- Passage:
Wow. I am speechless. I thought I would just tell you how I love the instore Starbucks as well (I changed grocery stores over it!), but I kept reading and...wow. I'm glad the rest of your night came out well after all that! (I really can't believe that woman took your grapes!)

Wow. Been there, done that. I feel your pain.

WOW!!
You go Mom!

youch. You can teach Nik this camp song from my youth:

Ta-ra-ra-boom-dee-aa
My tent just floated away
And I'm left standing here
With all my camping gear.

My Mother told me so!
She told me not to go.
I wish I had not left,
Then I would NOT be wet!

(Or maybe he would, since his mother would then have dragged him through a raging storm in the grocery store parking lot.)

Can I just say that I am trhilled that I am NOT the meanest mommy ever. YOU ARE! We joke about it at my house all the time. Of cours,e yesterday when WIlliam thought it would be fun to run away and hide from me at the science center (FTR, he was safe, just hiding as there are no spare exits) I told him we had to go home right that second because of what he had done. Id din't mention that we had been headed home in about 3 minutes anyway. Maybe we can share the meanest mama crown.

Hilarious! I so feel your pain! Aren't you glad you had movies to watch?
Mary

Man, I wonder what stunt I would have to pull at the grocery store to get sent to bed at 7:15pm?!?! MMMMM sleep!!!!

Sorry the kids were fighting, but I am SO using that punishment not if it becomes necessary but WHEN it becomes necessary because I know it will.:) By the way, I love your blog.:)

bummer about the store and this horrid rain. Will it ever stop? I was all excited to hear how your kids liked Aquamarine and then....! We adore Aqua... Everytime we see a watertower, they shriek Aquamarine lives there! They also want aqua streaks in their hair. I felt your pain...literally, I believe.

I like your stern punishment and your follow through. You mean what you say and that's being a very good mother.
Hope you enjoyed your quiet time alone. (No doubt you did.)

Oh! I love that story! Why? It has a happy ending (7:15 bedtime). I have done that punishment for my kids and love the way it ends up a special blessing for a harried me as well.

- Dataset extract:
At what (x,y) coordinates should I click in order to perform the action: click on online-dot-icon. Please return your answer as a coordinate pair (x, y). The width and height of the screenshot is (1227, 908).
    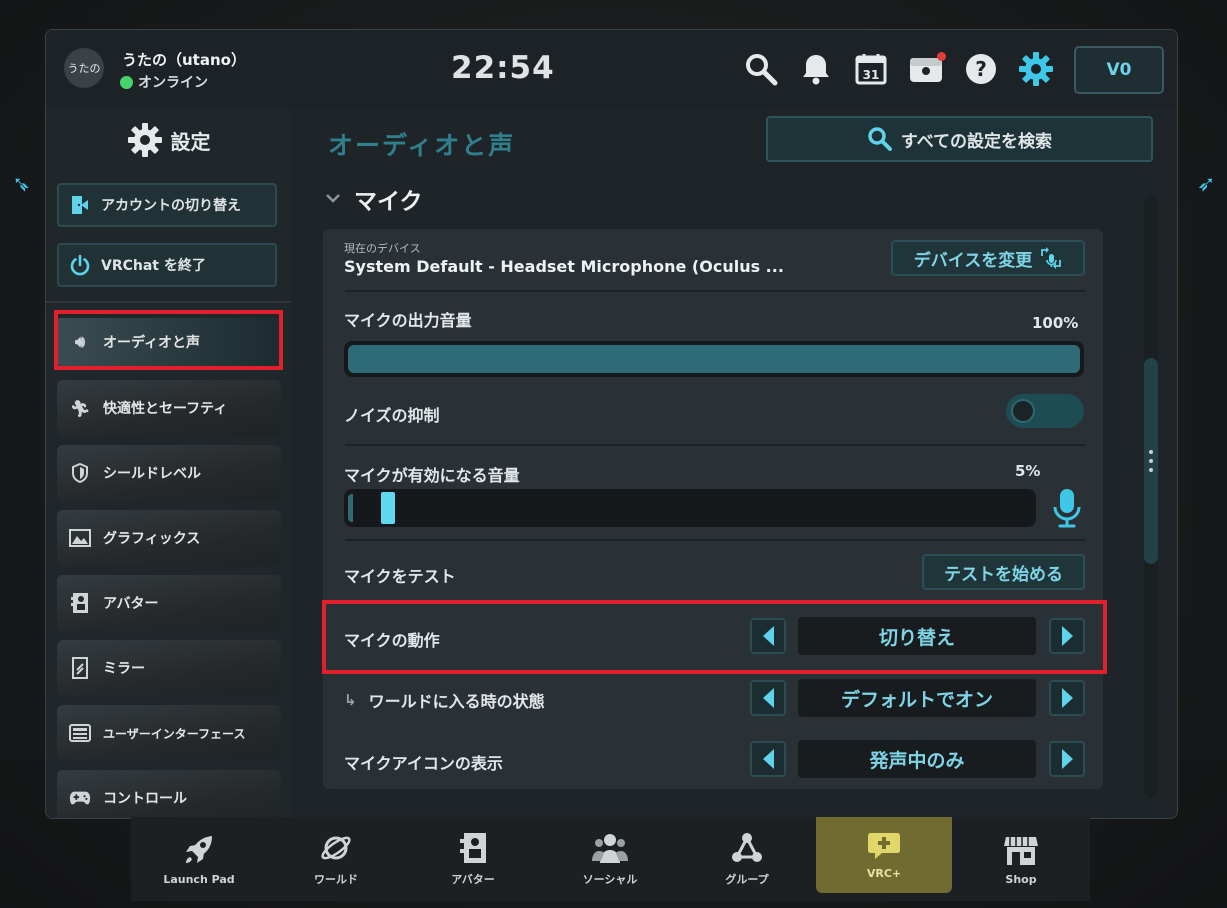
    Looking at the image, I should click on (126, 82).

- Instruction 1:
In the camp song quoted in the blog comments, what happened to the singer's tent?
- Instruction 2:
Carry on the blog comments about the grocery store trip from the point where they end.
The data has no connection to the blog comments.

- Output 1:
It floated away.

- Output 2:
Isn't it great to get the kids in bed early???? :)

I feel for you. There seems to be no peace here sometimes. I love to make them write sentences. I think it is an effective punishment. Go MOM!

You rock!

Were you thinking during the nightmare, "Oh yeah, this is going straight into my blog!" That's what I do in the middle of a crisis.

I have been there many times! Kids can go from "angel" to "heathen" in about 1 min. with no warning. The worst for me would be when the youngest would become "jello" and suddenly triple her wait as you are trying to drag them out!

what movie did you rent for yourself?

Oh, man. I hope you had a nice glass of wine at 7:20 sharp. There are days when moms should be entitled to use tranquilizer darts. You totally crack me up.

You know what, I admire you for following through with punishment, even though it was probably disappointing for the fun planned evening to dissolve.

Great punishment too (writing sentences). I am making a mental note to myself to use it on my oldest.

OMG. Carmen! Mwahahaha. I think you need to teach a seminar on this stuff.

Having just been through Girl Scout Camp and 3 days of pouring rain, I sympathize.

I learn a lot from your parenting; thank you for sharing your tricks.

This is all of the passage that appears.